The other problems of the set were also interesting, but this was the one
from which I learned the most.
It's been a while since I posted on this blog, so hopefully I start doing
that more in the coming months. I probably won't, but I will try. Thank you for
reading!
Trees on Graphs
April 4, 2017, 11:02 pm
A couple of weeks ago, I was solving a Codeforces problem and I came across
a trick I hadn't seen before. Here, I'll give that problem, describe the
solution, and then show how to apply it to a more complicated problem.
Codeforces 786B: Legacy
In this problem,
we are asked to compute the single source shortest paths in a weighted directed
graph, with all the weights nonnegative. The catch: there are three types of
edges. There are normal edges of the form \((u, v)\), but there are also edges
that look like \((u, [l, r])\) and \(([l, r], u)\). Here, \([l, r]\) refers to
all the nodes whose index is between \(l\) and \(r\), inclusive. There are
up to \(10^5\) nodes and edges.
The naive solution is to convert all edges of the form \((u, [l, r])\) to
\(r - l + 1\) edges of the form \((u, i)\) (and to do the same for all edges of
the form \(([l, r], u)\)). Of course, there are \(O(N \cdot M)\) edges in this
transformed graph (where \(N\) deontes the number of nodes in the original
graph, and \(M\) is the number of edges), so this solution will MLE or TLE.
Let's digress for a minute and consider a different problem: given an array
of numbers and \(Q\) queries, each of the form \([l, r]\), output the minimum
value in the subarray defined by each query. There are multiple solutions to
this problem, but perhaps the most common is to use a segment tree: we build a
binary tree on top of the array and decompose queries into \(O(\log N)\)
disjoint intervals (represented by nodes in the tree) whose union is the
desired query.
For example, say the array is \([5, 3, 5, 10, 7, 2, 8, 14]\), and our query
is \([3, 6]\) (we are using \(1\)-indexing). This query can be represented as
the union of \([3, 4]\) and \([5, 6]\), two nodes present in our segment
tree.
The two red nodes represent the intervals \([3, 4]\) and \([5, 6]\), so if
we identify them in \(O(\log N)\) time we can then find the answer to our
original query in \(O(\log N)\) time by taking the minimum of the values in
those nodes. (Exercise: prove that all intervals are the disjoint union of
\(O(\log N)\) nodes, and code a segment tree.)
Now, back to our shortest paths problem. We will use the same idea:
decompose an interval \([l, r]\) into \(O(\log N)\) disjoint smaller intervals
on which we can do some preprocessing.
In this case, we will need two trees: one with edges directed down the tree
and one with edges directed up the tree. All these edges will have weight
zero.

ENTRIES SUPPLIED

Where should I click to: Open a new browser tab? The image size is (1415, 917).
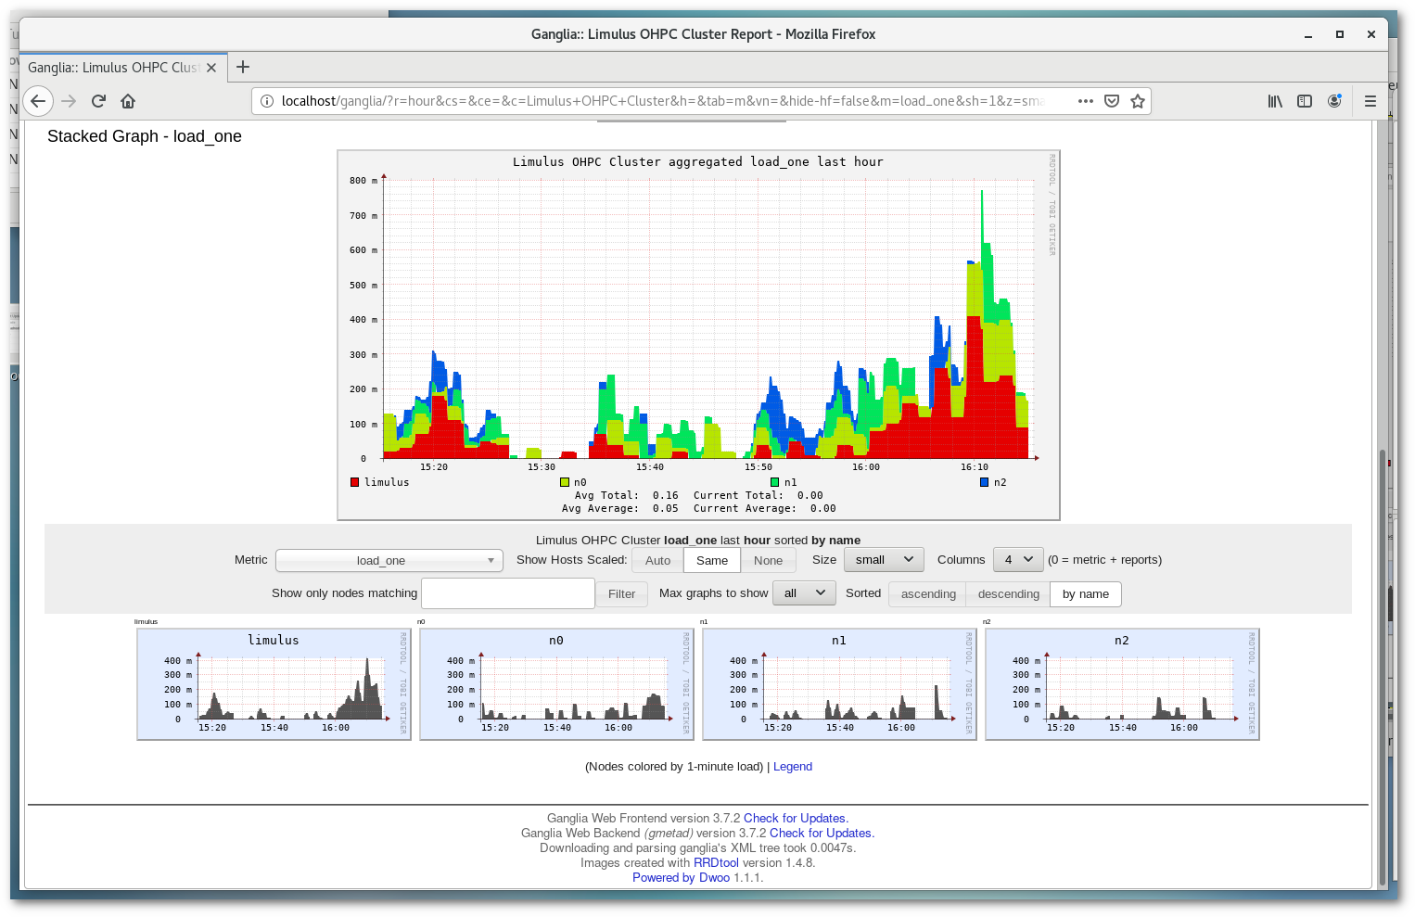(x=243, y=67)
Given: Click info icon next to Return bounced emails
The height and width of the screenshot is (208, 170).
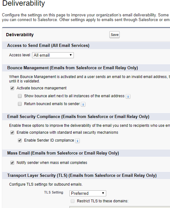Looking at the screenshot, I should click(83, 104).
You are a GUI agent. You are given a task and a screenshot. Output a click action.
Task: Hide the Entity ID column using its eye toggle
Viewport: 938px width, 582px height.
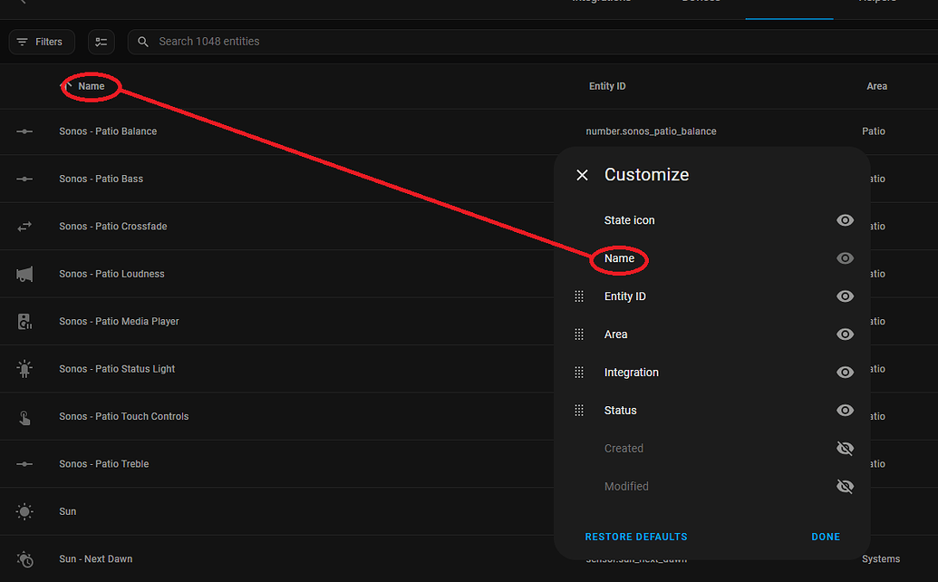coord(845,296)
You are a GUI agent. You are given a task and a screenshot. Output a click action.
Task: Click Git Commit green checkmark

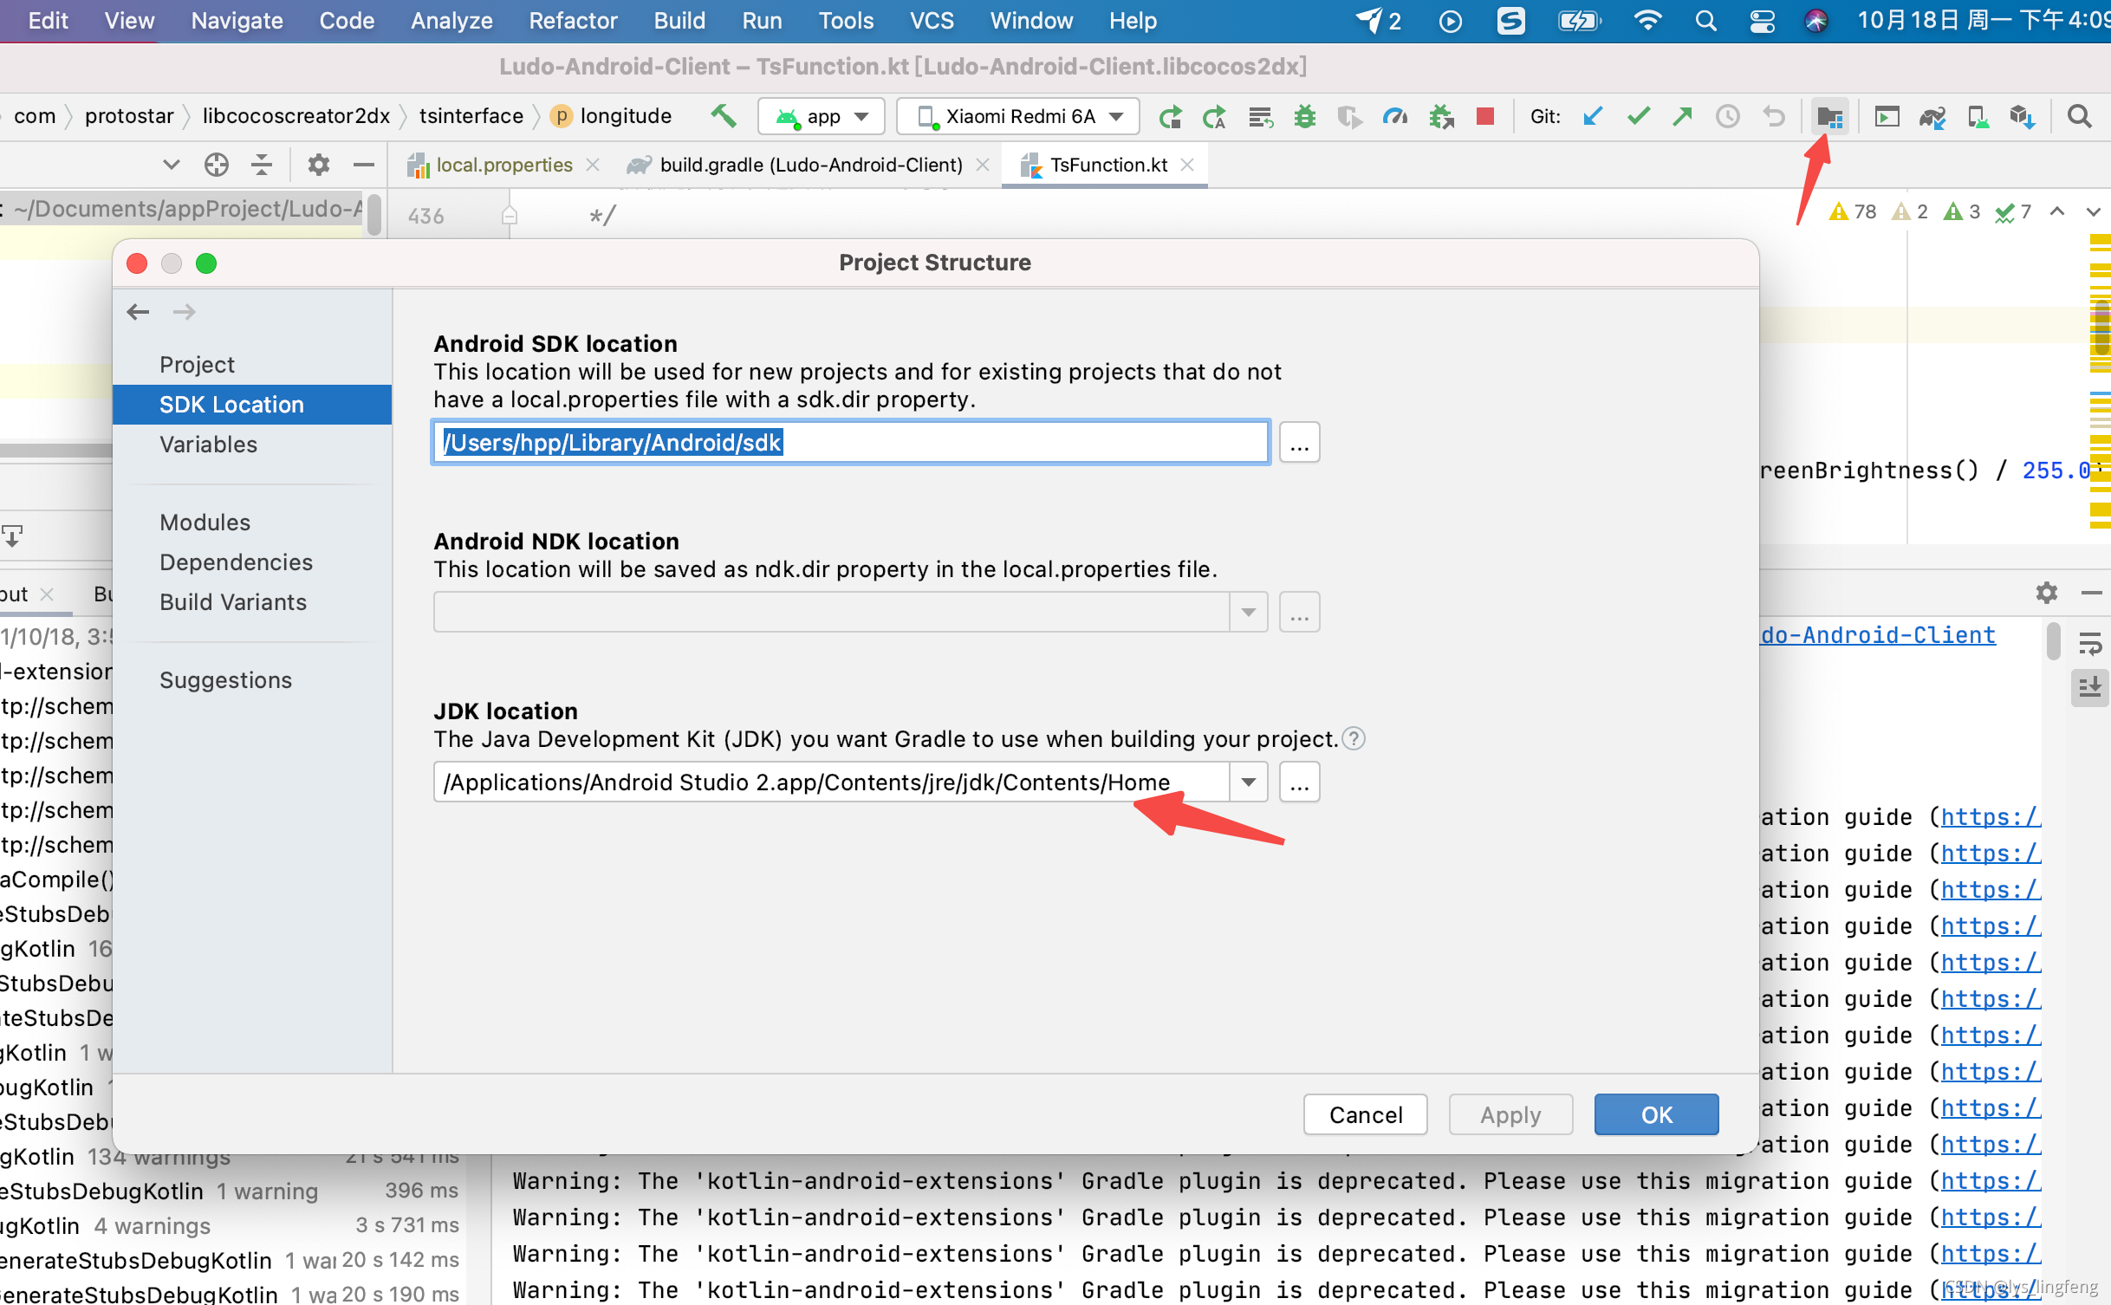pos(1638,116)
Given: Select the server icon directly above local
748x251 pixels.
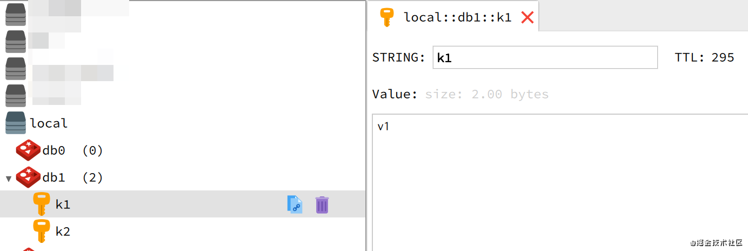Looking at the screenshot, I should pyautogui.click(x=15, y=96).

WHAT YOU NEED TO DO
1 - In the blog post on trees on graphs, what is the maximum number of nodes and edges in Codeforces 786B?
2 - List the three types of edges that the blog post on trees on graphs describes for Codeforces 786B.
3 - According to the blog post on trees on graphs, why does the naive solution to Codeforces 786B fail?

ANSWERS FOR THE EXERCISE
1 - Up to 10^5 nodes and edges.

2 -
- (u, v), a normal edge
- (u, [l, r]), an edge from u to all nodes with index from l to r, inclusive
- ([l, r], u), an edge from all nodes with index from l to r, inclusive, to u

3 - The naive solution turns each range edge into r − l + 1 single edges. The transformed graph then has O(N · M) edges, where N is the number of nodes and M is the number of edges, so the solution will MLE or TLE.